§ Passage to read
Homo Imperii Revisits the “Biographic Turn”
1/2009
Twenty years ago Lawrence Stone described the most promising developments in world historiography:
“One of the most striking recent changes in the content of history has been a quite sudden growth of interest in feelings, emotions, behaviour patterns, values, and states of mind. ...The first cause of the revival of narrative among some of the “new historians” has therefore been the replacement of sociology and economics by anthropology as the most influential of the social sciences. Although psychohistory is so far largely disaster area – a desert strewn with the wreckage of elaborate, chromium-plated vehicles which broke down soon after departure – psychology itself has also had its effect on a generation now turning its attention to sexual desire, family relations and emotional bonding as they affect the individual, and to ideas, beliefs and customs as they affect the group.”[1]
With a usual lag of 15 – 20 years these new tendencies came to play a role in Russia, or, to be more precise, in the historiography of Russia. Significant in this respect is a thematic forum “Emotional Turn? Feelings in Russian History and Culture,” which takes up most of the summer 2009 issue of the leading professional periodical, Slavic Review. No less notable is the focus of the upcoming convention of the American Association for the Advancement of Slavic Studies: “Reading and Writing Lives.” In St. Petersburg, a conference on biographic research in memory of V. V. Ioffe is held regularly and positioned as “the only interdisciplinary seminar in Russia dedicated to biographic studies of the twentieth century.”[2] It seems that we find ourselves in the situation described above by Stone: there is a growing interest in the inner world of people of the past that is paralleled by common mistrust of both traditional psychohistory and structuralist approaches. As Ronald Suny perceptively notes in the “Theory and Methodology” section of this issue (which carries his review of research literature on Stalin), regardless of our attitude to psychohistory, historians critique it as often as they use its methods. Indeed, the most worn-out clichés of historians (who write that their subjects “thought about” something, “decided not to allow” something to happen…, “felt” something) presuppose a reconstruction of the inner world and motivations of the protagonist, and these speculations are of a psychohistorical nature. Therefore historians would be in a much better position to recognize this fact than to use these tropes thoughtlessly and therefore unprofessionally. In this respect, the figure of Stalin, under discussion by Suny, is an archetypical example.

§ Exercises
1) Using the passage on the biographic turn, answer the following questions.
(a) According to the quotation from Lawrence Stone, which discipline replaced sociology and economics as the most influential of the social sciences?
(b) What is the title of the thematic forum in the summer 2009 issue of Slavic Review?
(c) In whose memory is the St. Petersburg conference on biographic research held?
2) Write the next few sentences of the passage on the biographic turn, following on from its final sentence.

§ Dataset excerpt
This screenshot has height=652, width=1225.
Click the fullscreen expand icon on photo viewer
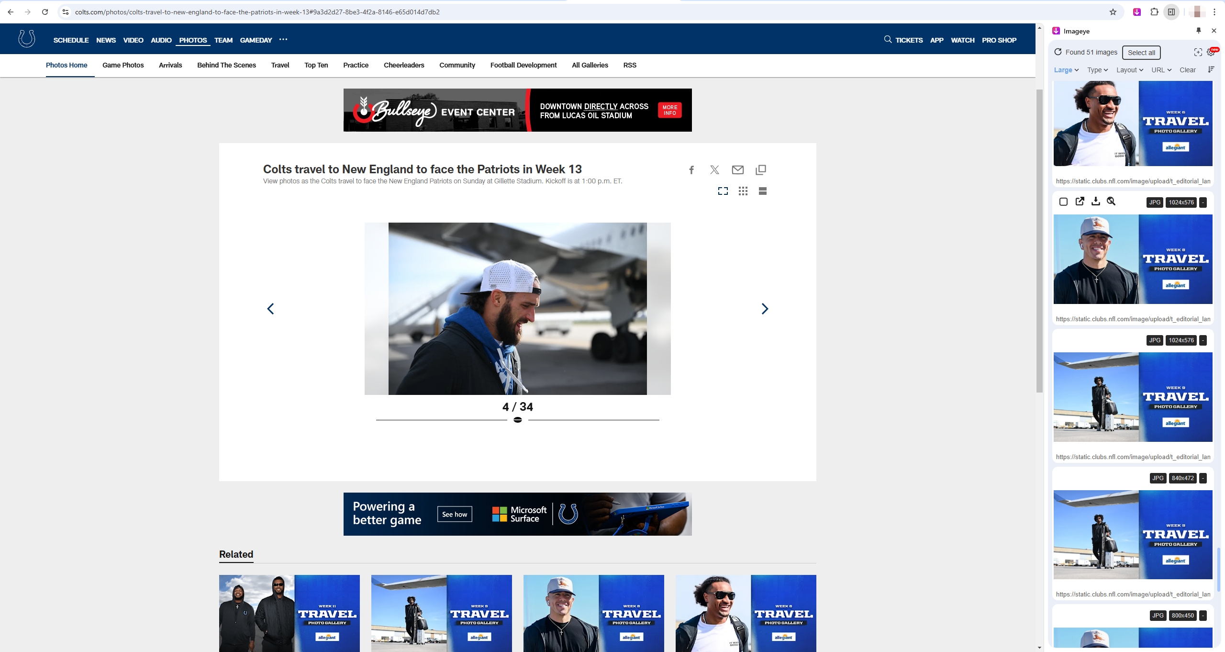(723, 191)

§ Outputs by task
1)
(a) Anthropology.
(b) "Emotional Turn? Feelings in Russian History and Culture."
(c) V. V. Ioffe.

2)
Nonetheless, it seems to us that the Russian and Eurasian case is not just about a belated reaction to the anthropological and biographical turns in world historiography. New imperial history, developing within the field of reframed Russian and Eurasian studies, takes empire as a “context-setting category”[3] and creates a special space for biographical and psychological reconstructions. This new research perspective suggests replacing the question “what is empire?” with the question of how the imperial space is populated, lived, experienced, and conceived of. The frame of empire’s “languages of self-description” necessarily presupposes the reconstruction of both collective and individual experience and perception and raises the question of how for a specific individual or a group life in an empire is different from life in nonimperial societies.
Since imperial history describes a diverse geographic, social, cultural, and political space that cannot be reduced to taxonomy and a hierarchy of noncontradictory categories, each taxonomic category in empire becomes a context. Therefore, it is natural for historians to try to find an agent that allows them to bring together the rapidly disintegrating fabrics of imperial society. Biography becomes a convenient framework for the mutual overlap of different contexts because a given individual brings in previous experiences to new imperial loci. On the other hand, national, social, confessional, and professional identities, which seemed so clearly defined just a little while ago, acquire many dimensions and an inner dynamism when treated from the point of view of “imperial biographies:” to use Boris Eikhenbaum’s expression, each of these identities becomes a mirror of another.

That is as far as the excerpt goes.